(I have completely rewritten my question because (1) I found errors in the function I posted earlier and (2) I was failing to click the Publish button anyway. There was one answer to my previous erroneous post from @Michael - sqlbot which I've commented on.)
I have two Cloudfront distributions to S3 buckets. The first, the actual website, is connected to a URL of "www.xyz.com" (not its real URL). The second is connected to "xyz.com" which redirects to "www.xyz.com". This is what AWS says to do, and it works just fine.

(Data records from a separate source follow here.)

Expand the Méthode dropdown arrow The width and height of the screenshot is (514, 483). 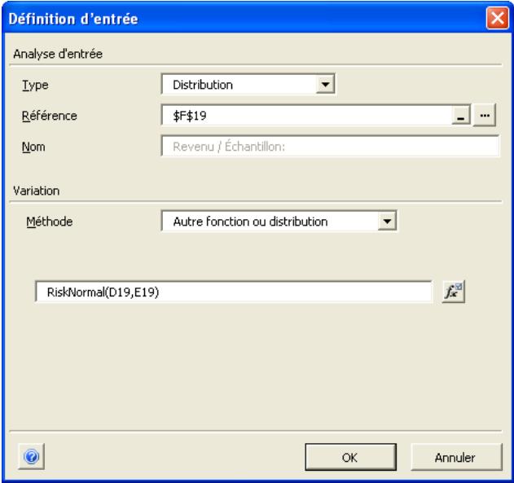(388, 220)
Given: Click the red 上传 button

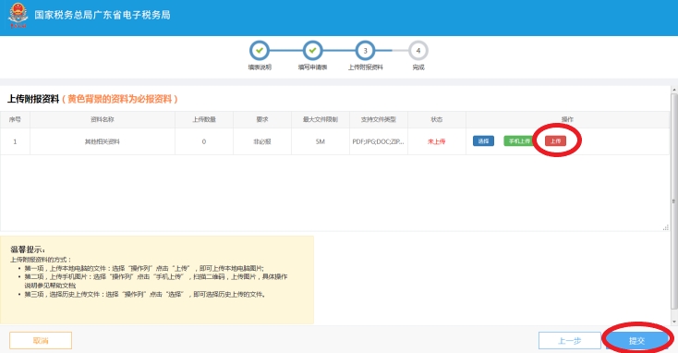Looking at the screenshot, I should (556, 141).
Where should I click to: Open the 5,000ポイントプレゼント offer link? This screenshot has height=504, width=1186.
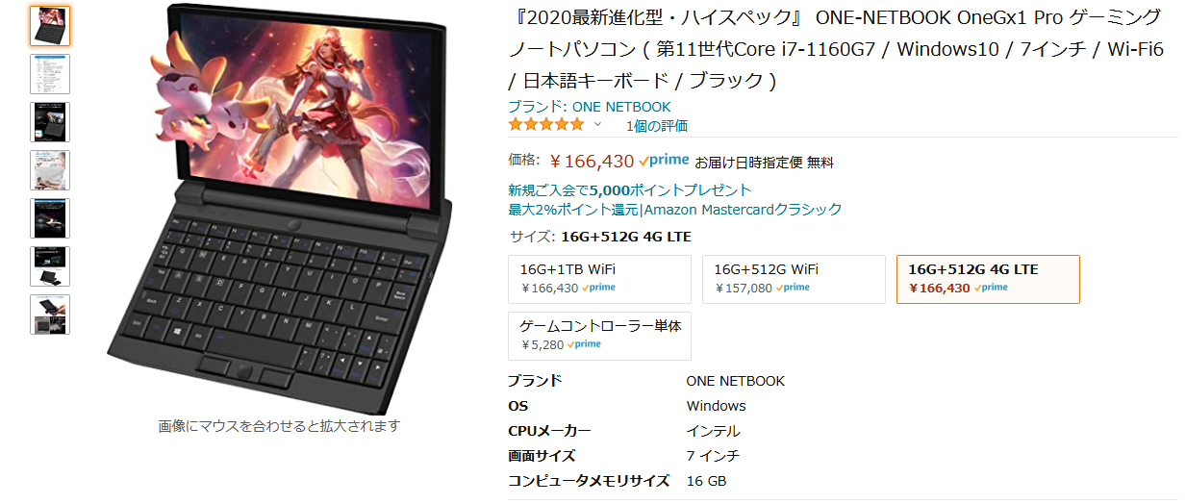pyautogui.click(x=629, y=190)
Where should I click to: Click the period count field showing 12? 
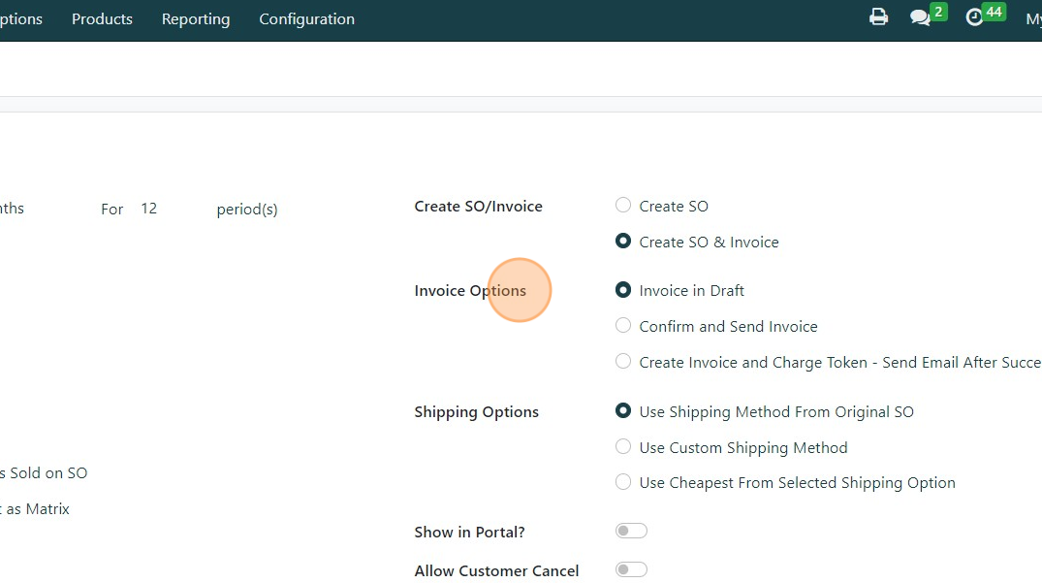tap(149, 209)
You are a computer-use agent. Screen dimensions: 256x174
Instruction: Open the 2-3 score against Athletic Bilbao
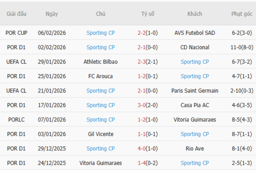click(x=142, y=62)
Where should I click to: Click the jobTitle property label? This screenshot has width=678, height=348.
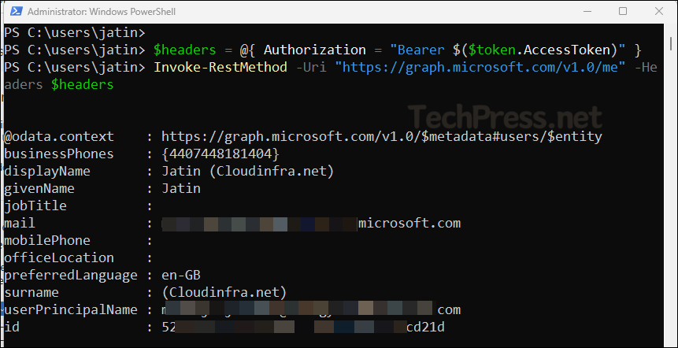click(x=35, y=206)
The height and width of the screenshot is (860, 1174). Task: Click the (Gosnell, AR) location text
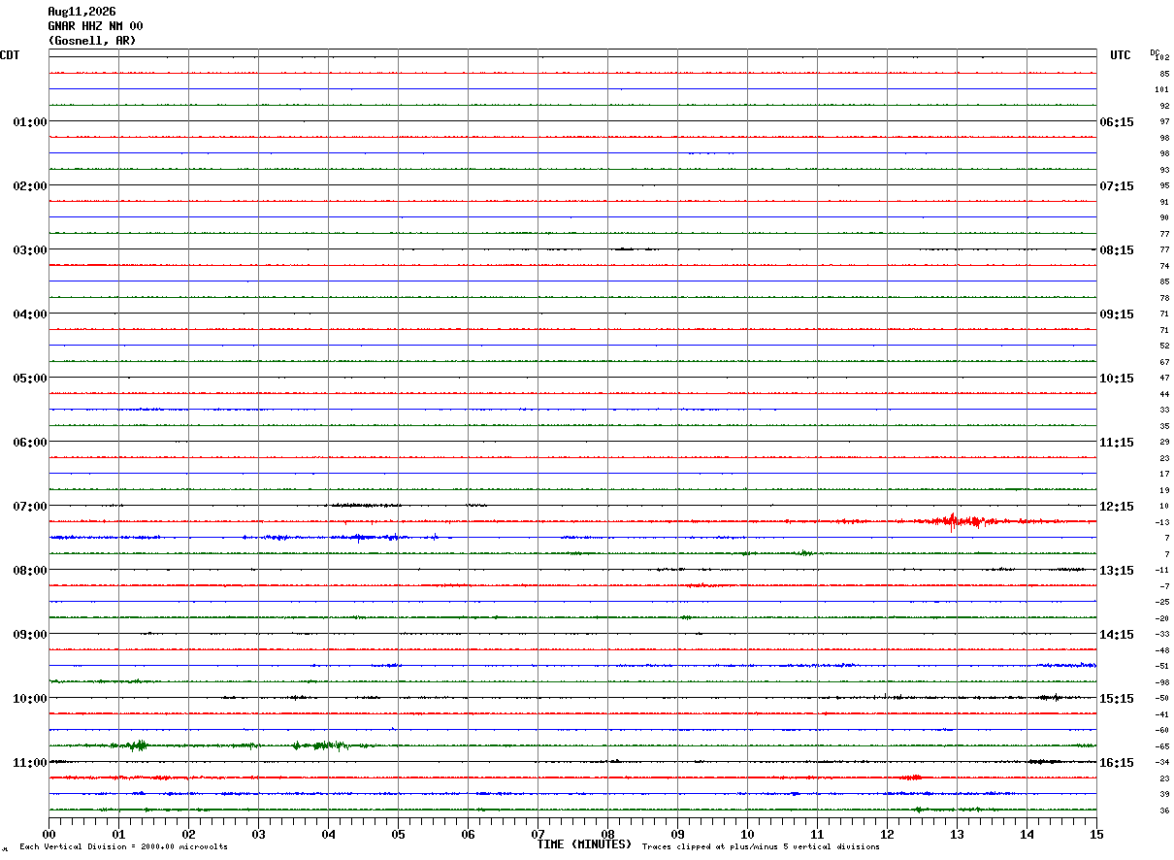[92, 41]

I want references to folders to work without the user having to include the file name in the URL. That is, "xyz.com/folder" and "xyz.folder/" should work and return the index document.
Here's my Cloudfront function, which nearly works:
function basename(str, sep) {
return str.substr(str.lastIndexOf(sep) + 1);
}
function handler(event) {
let request = event.request;
let start = 0;
let pfx;
let newuri;
if (request.uri.startsWith('https://www.')) {
start = 12;
}
else if (request.uri.startsWith('https://')) {
start = 8;
}
if (start > 0)
pfx = request.uri.substr(0, start)
else
pfx = ''
let rest = request.uri.substr(start);
let base = '';
if (rest.includes('/')) {
base = basename(rest, '/');
}
if (!base.includes('.')) {
let slash = '';
if (!rest.endsWith('/')) {
slash = '/';
}
newuri = pfx + rest + slash + 'index.html';
}
else
newuri = pfx + rest;
request.uri = newuri;
return request;
}
The problem is that typing "xyz.com/folder" and "xyz.com/folder/" work, but "www.xyz.com/folder" and "www.xyz.com/folder/" do not. This is OK, because if I give a URL to someone, I never include the "www." part anyway. Still, it would be better if URLs with "www." worked.
I think a clue is that "xyz.com" is redirected to "www.xyz.com", but "www.xyz.com" is not redirected. In the code, I tried rewriting URLs with "www." to not have the "www." part, but that was of no help.
(In his answer to my previous post, @Michael - sqlbot suggested that URLs of the form "xyz.com" didn't work because the base directory wasn't being set properly, but that turned not to be the case. The function shown handles URLs with and without the trailing slash OK.)
(Note that my function is more complex that the example given by AWS:
async function handler(event) {
const request = event.request;
const uri = request.uri;
// Check whether the URI is missing a file name.
if (uri.endsWith('/')) {
request.uri += 'index.html';
}
// Check whether the URI is missing a file extension.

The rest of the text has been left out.